Records
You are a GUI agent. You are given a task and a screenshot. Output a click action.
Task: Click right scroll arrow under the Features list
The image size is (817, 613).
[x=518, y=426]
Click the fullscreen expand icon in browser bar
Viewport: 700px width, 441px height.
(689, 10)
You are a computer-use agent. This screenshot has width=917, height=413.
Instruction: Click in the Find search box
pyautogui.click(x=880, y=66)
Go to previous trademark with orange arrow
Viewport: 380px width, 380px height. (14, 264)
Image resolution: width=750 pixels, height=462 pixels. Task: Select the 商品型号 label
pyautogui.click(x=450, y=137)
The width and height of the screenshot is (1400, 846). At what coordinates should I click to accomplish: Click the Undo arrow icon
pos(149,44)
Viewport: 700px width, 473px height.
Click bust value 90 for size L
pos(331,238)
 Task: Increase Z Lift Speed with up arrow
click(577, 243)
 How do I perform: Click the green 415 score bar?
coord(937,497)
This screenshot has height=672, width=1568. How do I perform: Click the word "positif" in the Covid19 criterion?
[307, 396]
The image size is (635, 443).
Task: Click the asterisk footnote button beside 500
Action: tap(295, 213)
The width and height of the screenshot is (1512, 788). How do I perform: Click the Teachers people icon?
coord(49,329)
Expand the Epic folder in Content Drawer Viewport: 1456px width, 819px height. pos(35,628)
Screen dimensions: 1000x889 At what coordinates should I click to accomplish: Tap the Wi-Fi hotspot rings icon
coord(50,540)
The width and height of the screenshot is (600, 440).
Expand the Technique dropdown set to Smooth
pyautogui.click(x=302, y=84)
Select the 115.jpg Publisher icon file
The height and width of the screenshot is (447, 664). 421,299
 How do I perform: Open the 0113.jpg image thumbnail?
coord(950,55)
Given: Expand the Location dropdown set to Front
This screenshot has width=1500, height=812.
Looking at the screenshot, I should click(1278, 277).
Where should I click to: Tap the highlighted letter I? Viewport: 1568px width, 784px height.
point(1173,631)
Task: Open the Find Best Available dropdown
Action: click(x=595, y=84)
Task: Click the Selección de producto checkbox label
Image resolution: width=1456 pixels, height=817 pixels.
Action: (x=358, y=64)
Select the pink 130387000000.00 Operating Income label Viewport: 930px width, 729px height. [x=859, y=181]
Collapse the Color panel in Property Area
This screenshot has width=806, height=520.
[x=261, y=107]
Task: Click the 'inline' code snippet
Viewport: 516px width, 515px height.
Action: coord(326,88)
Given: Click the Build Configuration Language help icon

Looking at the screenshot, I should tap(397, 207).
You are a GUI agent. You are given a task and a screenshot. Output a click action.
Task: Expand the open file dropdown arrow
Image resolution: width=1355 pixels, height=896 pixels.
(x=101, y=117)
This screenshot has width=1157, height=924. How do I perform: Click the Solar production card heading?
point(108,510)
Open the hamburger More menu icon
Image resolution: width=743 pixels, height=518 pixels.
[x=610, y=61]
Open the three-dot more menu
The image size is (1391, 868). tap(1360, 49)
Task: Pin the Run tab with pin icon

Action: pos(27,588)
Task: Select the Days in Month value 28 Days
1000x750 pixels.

== Brief ==
Print the whole listing above again, word for word, with every line kept the same.

== Solution to this problem ==
You are a GUI agent. You are given a task and a screenshot. Output a click action.
Task: Click right scroll arrow under the Features list
The image size is (817, 613).
[x=518, y=426]
Click the fullscreen expand icon in browser bar
Viewport: 700px width, 441px height.
(689, 10)
You are a computer-use agent. This screenshot has width=917, height=413.
Instruction: Click in the Find search box
pyautogui.click(x=880, y=66)
Go to previous trademark with orange arrow
Viewport: 380px width, 380px height. (14, 264)
Image resolution: width=750 pixels, height=462 pixels. Task: Select the 商品型号 label
pyautogui.click(x=450, y=137)
The width and height of the screenshot is (1400, 846). At what coordinates should I click to accomplish: Click the Undo arrow icon
pos(149,44)
Viewport: 700px width, 473px height.
Click bust value 90 for size L
pos(331,238)
 Task: Increase Z Lift Speed with up arrow
click(577, 243)
 How do I perform: Click the green 415 score bar?
coord(937,497)
This screenshot has height=672, width=1568. How do I perform: Click the word "positif" in the Covid19 criterion?
[307, 396]
The image size is (635, 443).
Task: Click the asterisk footnote button beside 500
Action: tap(295, 213)
The width and height of the screenshot is (1512, 788). How do I perform: Click the Teachers people icon?
coord(49,329)
Expand the Epic folder in Content Drawer Viewport: 1456px width, 819px height. pos(35,628)
Screen dimensions: 1000x889 At what coordinates should I click to accomplish: Tap the Wi-Fi hotspot rings icon
coord(50,540)
The width and height of the screenshot is (600, 440).
Expand the Technique dropdown set to Smooth
pyautogui.click(x=302, y=84)
Select the 115.jpg Publisher icon file
The height and width of the screenshot is (447, 664). 421,299
 How do I perform: Open the 0113.jpg image thumbnail?
coord(950,55)
Given: Expand the Location dropdown set to Front
This screenshot has width=1500, height=812.
Looking at the screenshot, I should click(1278, 277).
Where should I click to: Tap the highlighted letter I? Viewport: 1568px width, 784px height.
point(1173,631)
Task: Open the Find Best Available dropdown
Action: click(x=595, y=84)
Task: Click the Selección de producto checkbox label
Image resolution: width=1456 pixels, height=817 pixels.
Action: (x=358, y=64)
Select the pink 130387000000.00 Operating Income label Viewport: 930px width, 729px height. [x=859, y=181]
Collapse the Color panel in Property Area
This screenshot has width=806, height=520.
[x=261, y=107]
Task: Click the 'inline' code snippet
Viewport: 516px width, 515px height.
Action: coord(326,88)
Given: Click the Build Configuration Language help icon

Looking at the screenshot, I should tap(397, 207).
You are a GUI agent. You are given a task and a screenshot. Output a click action.
Task: Expand the open file dropdown arrow
Image resolution: width=1355 pixels, height=896 pixels.
(x=101, y=117)
This screenshot has width=1157, height=924. How do I perform: Click the Solar production card heading?
point(108,510)
Open the hamburger More menu icon
Image resolution: width=743 pixels, height=518 pixels.
[x=610, y=61]
Open the three-dot more menu
The image size is (1391, 868). tap(1360, 49)
Task: Pin the Run tab with pin icon

Action: pos(27,588)
Task: Select the Days in Month value 28 Days
1000x750 pixels.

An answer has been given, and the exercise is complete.